Freshly dispatched from the Vatican, Father Andrew Kiernan (Gabriel Byrne) arrives on a mission to either uncover Paige as a stigmatic hoaxster or resolve the enigmatic appearance of her wounds. As both a priest and a scientist, he's been in the business of debunking before. Yet he is surprised to learn that she is not only not Catholic but an atheist devoid of faith, and so her motives for a ruse are unclear and the advent of her Christ-like wounds takes on an air of mystery. Historical precedent is set, however, by Saint Francis of Assisi, who largely came to faith after his stigmatic experience. Sufficiently fascinated, Father Kiernan begins to investigate, befriending Paige, following her around, and witnessing her receive more wounds:  the crown of thorns and the piercing of the feet. According to the movie, nobody gets all five wounds and lives, so Paige's very life may be at stake, too.

What follows is a series of baffling scenes where Paige speaks in demonic voices, is progressively afflicted by her abrasions, and goes on various strange rampages. A series of questions result: If she is an atheist, why does she readily accept that God may be visiting these wounds on her and what would be His reasons for doing so? Is she afflicted by God, the Devil, or someone else entirely? Why is she writing on her wall in Aramaic (the language of Jesus's time), and what does the text mean? Is the Church trying to hide something that she has been possessed by some spirit to uncover? And why do the filmmakers have such a beef with the Catholic Church?

In the midst of all this mystery, Paige and Father Kiernan also take a liking to each other that transcends platonic love, but the relationship is seemingly doomed, given his vows of chastity. These vows prove to be little hindrance to Paige, however, when she is seemingly possessed. One of the film's most powerful scenes takes place soon after as Kiernan thwarts her advances and she beats the snot out of him with surprisingly unlady-like power. After her violent rant, she throws herself onto her bed only to have it whisked away right out from under her, leaving her levitating over it. Still suspended in the air, she then rises in a visual depiction of the crucifixion of Jesus to further drive the comparison home (I suppose). Whatever the motivation, it is a dynamic scene. Although it doesn't make a lot of sense in the context of what is happening, the image is riveting and lingering. A rare thrill in an otherwise troubled film.

It would be best to avoid this film if bountiful blood bothers you. The gory, bloodbath scenes in which Paige receives new wounds are quite chaotic cinemagraphically, splicing together her shocking experiences with flashbacks to Christ himself and various stills of icons and religious artistry. The montage of footage is appropriately assaulting enough to the viewer, but unfortunately the abrasive music composed mostly by Smashing Pumpkin's Billy Corgan creates a truly incongruous experience, like a poorly filmed Madonna video in bad taste. Although the scenes themselves are not blasphemous per se, they graphically depict what it might be like for someone to become a stigmatic, but only if they lived in an MTV video.

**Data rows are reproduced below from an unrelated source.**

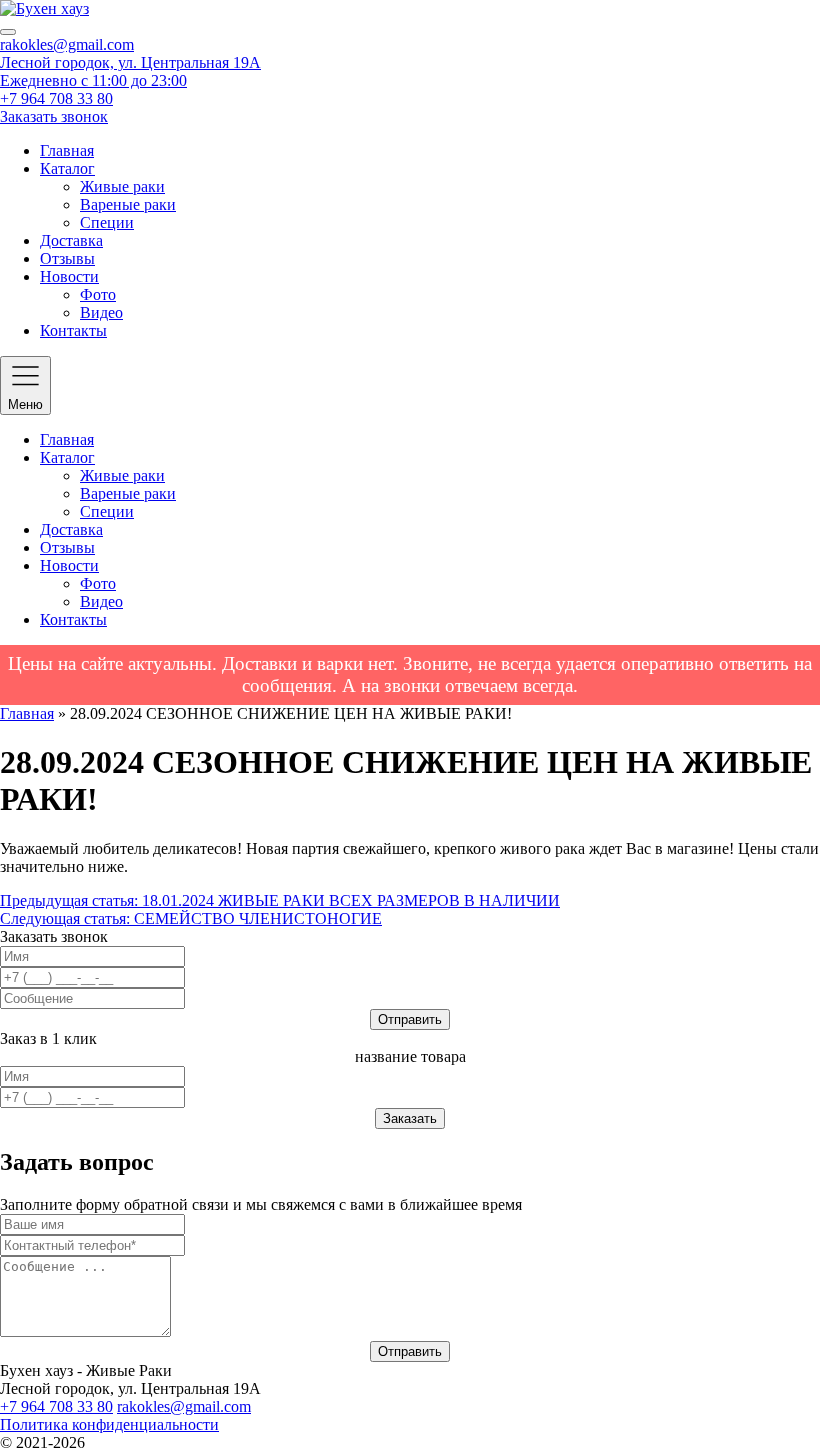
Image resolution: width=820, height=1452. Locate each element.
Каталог (67, 168)
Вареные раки (128, 204)
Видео (101, 312)
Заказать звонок (54, 116)
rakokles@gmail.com (67, 44)
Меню (25, 404)
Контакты (73, 330)
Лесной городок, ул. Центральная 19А (130, 62)
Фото (98, 294)
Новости (69, 276)
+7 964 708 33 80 (56, 98)
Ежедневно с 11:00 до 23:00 (93, 80)
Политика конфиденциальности (109, 1424)
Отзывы (67, 258)
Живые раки (122, 186)
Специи (107, 222)
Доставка (71, 240)
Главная (67, 150)
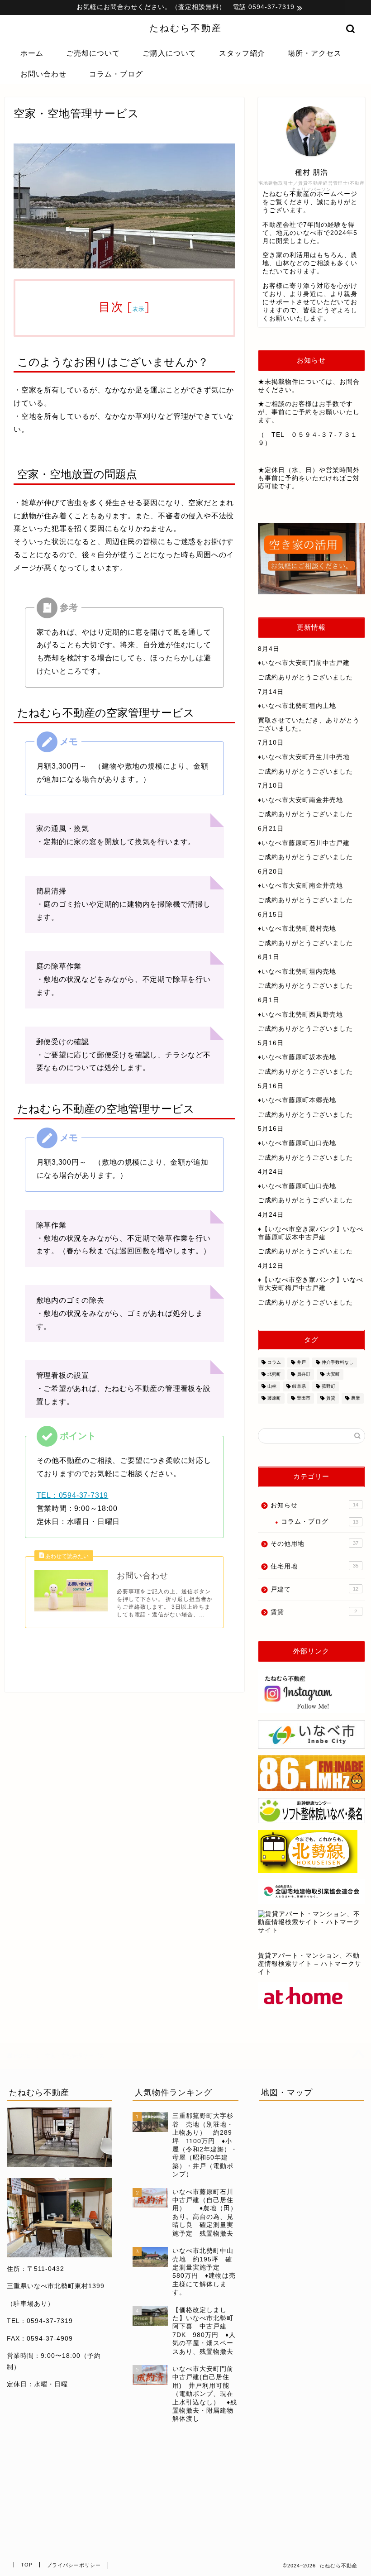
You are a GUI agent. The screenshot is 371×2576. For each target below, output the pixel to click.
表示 (139, 309)
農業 (355, 1398)
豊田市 (303, 1398)
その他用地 (314, 1543)
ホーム (31, 52)
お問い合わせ (43, 73)
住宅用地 (314, 1566)
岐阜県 (299, 1386)
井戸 (301, 1362)
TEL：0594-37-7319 (73, 1495)
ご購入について (169, 52)
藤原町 (274, 1398)
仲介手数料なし (337, 1362)
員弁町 (303, 1374)
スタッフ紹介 (242, 52)
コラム (274, 1362)
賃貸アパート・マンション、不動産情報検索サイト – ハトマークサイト (309, 1963)
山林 (271, 1386)
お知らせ (314, 1505)
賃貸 (330, 1398)
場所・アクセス (315, 52)
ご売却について (93, 52)
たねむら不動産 (185, 27)
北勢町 (274, 1374)
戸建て (314, 1589)
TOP (27, 2564)
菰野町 (328, 1386)
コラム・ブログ (116, 73)
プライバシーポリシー (74, 2565)
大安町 (333, 1374)
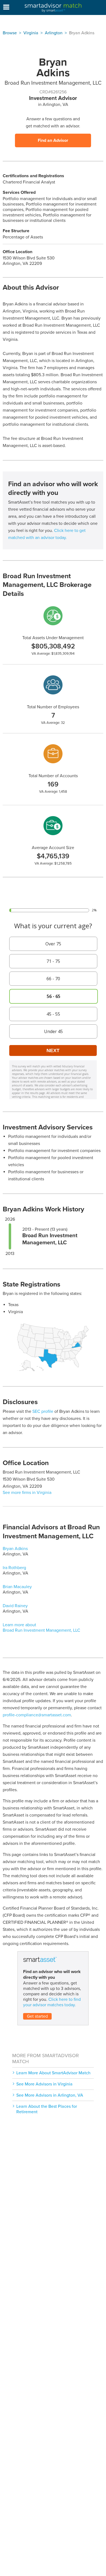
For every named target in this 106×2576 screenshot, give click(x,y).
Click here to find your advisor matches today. (52, 2002)
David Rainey (15, 1606)
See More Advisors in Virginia (44, 2084)
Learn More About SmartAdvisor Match (53, 2073)
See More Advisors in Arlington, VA (49, 2095)
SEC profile (42, 1411)
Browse (10, 33)
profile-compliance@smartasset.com (37, 1715)
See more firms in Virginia (27, 1492)
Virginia (30, 33)
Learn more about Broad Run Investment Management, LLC (41, 1627)
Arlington (54, 33)
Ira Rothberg (14, 1567)
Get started (37, 2016)
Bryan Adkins (15, 1548)
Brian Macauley (17, 1586)
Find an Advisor (53, 140)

One only wishes that it were otherwise, because this movie is an interesting story that could have powerfully depicted Christ and his sufferings in a remarkably faith-inspiring way. That it fails has less to do with its clamorous style than its plot development, which involves a secret gospel said to be the very words of Christ that will shake the foundation of the Catholic Church. In the end, the worldview that is espoused is completely and disappointing gnostic in orientation and hinges on a clearly heretical text. It is surprising that Patricia Arquette, an actress who claims that the most important relationship in her life is the one she has with God, would select a movie that espouses something that the Apostle Paul vehemently denounced in his letters. Many unwary movie-goers will find further fuel for Catholic-bashing from this piece, where a Cardinal of the Church who stands against heresy is vilified, and denounced texts like the Gospel of St. Thomas are given undue authority.

On the other hand, in its convoluted and theologically bereft fashion, Stigmata ultimately champions faith in a way. Although true faith that stems from the actual gospels of Jesus Christ is given short shrift, God is still real and faith still counts. At the very least, viewers might be reminded of these words from Isaiah that get to the crux of the real matter:

    Surely he took up our infirmities
        and carried our sorrows
    yet we considered him stricken by God,
        smitten by him, and afflicted
    But he was pierced for our transgressions,
        he was crushed for our iniquities
    the punishment that brought us peace
        was upon him
    and by his wounds we are healed.